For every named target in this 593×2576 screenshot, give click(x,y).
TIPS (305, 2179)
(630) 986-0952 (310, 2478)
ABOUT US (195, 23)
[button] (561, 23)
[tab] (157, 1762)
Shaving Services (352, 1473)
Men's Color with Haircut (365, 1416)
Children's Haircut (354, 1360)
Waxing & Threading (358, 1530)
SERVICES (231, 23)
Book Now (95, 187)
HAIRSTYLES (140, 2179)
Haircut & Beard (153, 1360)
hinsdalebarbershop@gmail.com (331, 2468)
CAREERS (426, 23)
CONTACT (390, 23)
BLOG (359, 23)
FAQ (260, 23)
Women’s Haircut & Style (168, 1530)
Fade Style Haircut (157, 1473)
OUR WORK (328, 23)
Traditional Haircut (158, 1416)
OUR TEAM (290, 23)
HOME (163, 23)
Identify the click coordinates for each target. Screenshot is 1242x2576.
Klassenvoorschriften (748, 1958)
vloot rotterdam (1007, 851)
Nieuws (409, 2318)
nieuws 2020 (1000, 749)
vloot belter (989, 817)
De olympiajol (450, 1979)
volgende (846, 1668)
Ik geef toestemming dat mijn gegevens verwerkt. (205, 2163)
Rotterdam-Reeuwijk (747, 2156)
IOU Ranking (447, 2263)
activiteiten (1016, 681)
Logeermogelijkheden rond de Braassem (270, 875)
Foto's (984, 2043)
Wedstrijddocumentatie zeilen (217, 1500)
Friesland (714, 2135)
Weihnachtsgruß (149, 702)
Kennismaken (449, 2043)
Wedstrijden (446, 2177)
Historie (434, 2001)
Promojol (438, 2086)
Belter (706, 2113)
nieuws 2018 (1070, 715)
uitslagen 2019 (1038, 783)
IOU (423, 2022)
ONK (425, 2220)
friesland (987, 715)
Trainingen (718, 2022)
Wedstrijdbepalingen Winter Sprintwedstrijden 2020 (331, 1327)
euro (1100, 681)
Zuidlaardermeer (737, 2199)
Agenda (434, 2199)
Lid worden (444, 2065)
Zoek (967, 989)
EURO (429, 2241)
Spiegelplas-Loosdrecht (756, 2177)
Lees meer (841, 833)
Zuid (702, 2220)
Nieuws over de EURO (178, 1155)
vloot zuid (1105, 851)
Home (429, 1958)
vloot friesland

• _What the task asks_
From the first entry to the last, reproduce everything precisely.

• _Response to this exercise_
For every named target in this 593×2576 screenshot, give click(x,y).
TIPS (305, 2179)
(630) 986-0952 (310, 2478)
ABOUT US (195, 23)
[button] (561, 23)
[tab] (157, 1762)
Shaving Services (352, 1473)
Men's Color with Haircut (365, 1416)
Children's Haircut (354, 1360)
Waxing & Threading (358, 1530)
SERVICES (231, 23)
Book Now (95, 187)
HAIRSTYLES (140, 2179)
Haircut & Beard (153, 1360)
hinsdalebarbershop@gmail.com (331, 2468)
CAREERS (426, 23)
CONTACT (390, 23)
BLOG (359, 23)
FAQ (260, 23)
Women’s Haircut & Style (168, 1530)
Fade Style Haircut (157, 1473)
OUR WORK (328, 23)
Traditional Haircut (158, 1416)
OUR TEAM (290, 23)
HOME (163, 23)
Identify the click coordinates for each target. Screenshot is 1242x2576.
Klassenvoorschriften (748, 1958)
vloot rotterdam (1007, 851)
Nieuws (409, 2318)
nieuws 2020 (1000, 749)
vloot belter (989, 817)
De olympiajol (450, 1979)
volgende (846, 1668)
Ik geef toestemming dat mijn gegevens verwerkt. (205, 2163)
Rotterdam-Reeuwijk (747, 2156)
IOU Ranking (447, 2263)
activiteiten (1016, 681)
Logeermogelijkheden rond de Braassem (270, 875)
Foto's (984, 2043)
Wedstrijddocumentatie zeilen (217, 1500)
Friesland (714, 2135)
Weihnachtsgruß (149, 702)
Kennismaken (449, 2043)
Wedstrijden (446, 2177)
Historie (434, 2001)
Promojol (438, 2086)
Belter (706, 2113)
nieuws 2018 (1070, 715)
uitslagen 2019 (1038, 783)
IOU (423, 2022)
ONK (425, 2220)
friesland (987, 715)
Trainingen (718, 2022)
Wedstrijdbepalingen Winter Sprintwedstrijden 2020 (331, 1327)
euro (1100, 681)
Zuidlaardermeer (737, 2199)
Agenda (434, 2199)
Lid worden (444, 2065)
Zoek (967, 989)
EURO (429, 2241)
Spiegelplas-Loosdrecht (756, 2177)
Lees meer (841, 833)
Zuid (702, 2220)
Nieuws over de EURO (178, 1155)
vloot zuid (1105, 851)
Home (429, 1958)
vloot friesland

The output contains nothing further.